Отец снова заговорил, но его поминутно перебивали вопросами: сколько он получает? какой у него рабочий день? правда ли, что на итальянцев в Швейцарии смотрят косо?
— Когда как… в зависимости… всякое бывает… — не сразу находился отец.
Я уже плохо воспринимал происходящее. От вина и духоты у меня начала кружиться голова.
Чей-то старческий, прерывающийся кашлем голос заговорил про короля:
— Пока существует король, он гарант…
Что за дурацкое слово такое — гарант?
До сих пор за столом ни разу не упомянули дуче. Отец это оценил, когда говорил мне потом о враждебном отношении здесь и вообще в Пьемонте к этому надутому болтуну. Понятно, почему о нем никто и слышать не хочет. Шут — он всегда шут, хоть в каске, хоть в котелке, хоть в широкополой соломенной шляпе, как тогда на уборке урожая.
Когда старик кончил про короля, маленький человечек затренькал на мандолине. Но старший из братьев остановил его. Сначала, сказал он, надо уложить детей. И в самом деле, малыши большей частью уже спали — кто прямо за столом, кто на руках у матерей.
— Ты тоже ложись, — сказал отец, — у нас завтра тяжелый день.
Я прямо умирал — до того мне хотелось спать, — но вдруг расхохотался. Да так громко и неудержимо, что окружающие, глядя на меня, тоже начали смеяться.
— Смешинка в рот попала, — говорили они, — ничего, сейчас он успокоится.
Отец дал мне подзатыльника, но не больно.
— Это все из-за вина, — приговаривал он, — только из-за вина.
Отец, конечно, был прав, но отчасти, потому что рассмешил меня именно он. Едва он произнес слово «тяжелый», я представил себе маму, как она всякий раз говорит отцу, если он, засидевшись в пивнушке, поздно возвращается домой: «Хватит болтать! Язык уже не ворочается — такой тяжелый». И еще я представил себе, как открывается дверь и входит — кто? — опять же мама и грозит отцу пальцем: бессовестный, дескать, позволил ребенку пить эту отраву…
Смех прошел. Жена одного из братьев взяла меня за руку и отвела на второй этаж в большую комнату.
— Спи, — сказала она, поправив простыню, — отдыхай. Папа скоро придет. — И, погладив меня по голове, на цыпочках вышла из комнаты и погасила свет.

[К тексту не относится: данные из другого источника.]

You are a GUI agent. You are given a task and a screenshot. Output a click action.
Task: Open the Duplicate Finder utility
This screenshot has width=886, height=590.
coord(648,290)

Внизу запели — сначала тихо, потом громче, заглушая временами мандолину. Почти все песни были знакомые, их и у нас поют, от этого мне стало грустно. Я поднялся и, покачиваясь, подошел к окну. В огромном безоблачном небе светила почти полная луна. Раньше она не казалась мне такой чужой и такой высокой — наверно, потому, что я привык следить за ее перемещением над горами, здесь же гор не было — только холмы, низкие ряды холмов. По площади двигалась тень: собака. Она обнюхала одну дверь, другую и затрусила прочь мимо памятника. Луна освещала лицо солдата, его грозно поднятую руку и в рамке имена погибших на поле боя — длинный, убористый список.

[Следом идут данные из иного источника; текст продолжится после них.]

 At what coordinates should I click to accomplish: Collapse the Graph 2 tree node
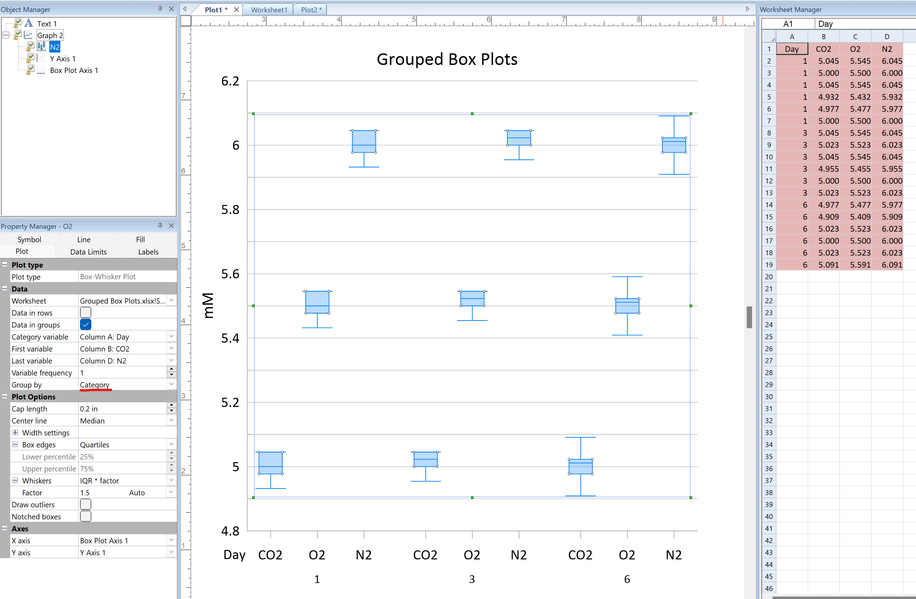tap(6, 35)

Сколько они там, внизу, еще собираются петь? Надо было прямо в Геную ехать… Уже бы увидели море, а может, и маяк. За столом говорили, несколько дней назад в генуэзском порту пришвартовался «Юлий Цезарь». А вдруг он уже уплыл? У меня комок подступил к горлу. Нет, не понимает меня отец и никогда не поймет. Дома почти всегда молчит, а здесь, в Тонко, весь вечер песни распевает. И я хорош — торчу у окна. Он войдет в комнату, увидит, что я не сплю, и, чего доброго, подумает, будто я его дожидаюсь. Нет уж, ни за что на свете не доставлю ему такого удовольствия.
— А теперь смотри в оба, — сказал отец, едва мы вышли из гостиницы, — тут ничего не стоит потеряться.
Мы находились в самой старой части города. Улицы здесь (они по-генуэзски называются «карруджи») спускаются под уклон. Высоченные дома, восьми- и девятиэтажные, покрытые грязно-зеленоватым налетом, стоят тесно; в первых этажах — лавки, кафе, винные погребки.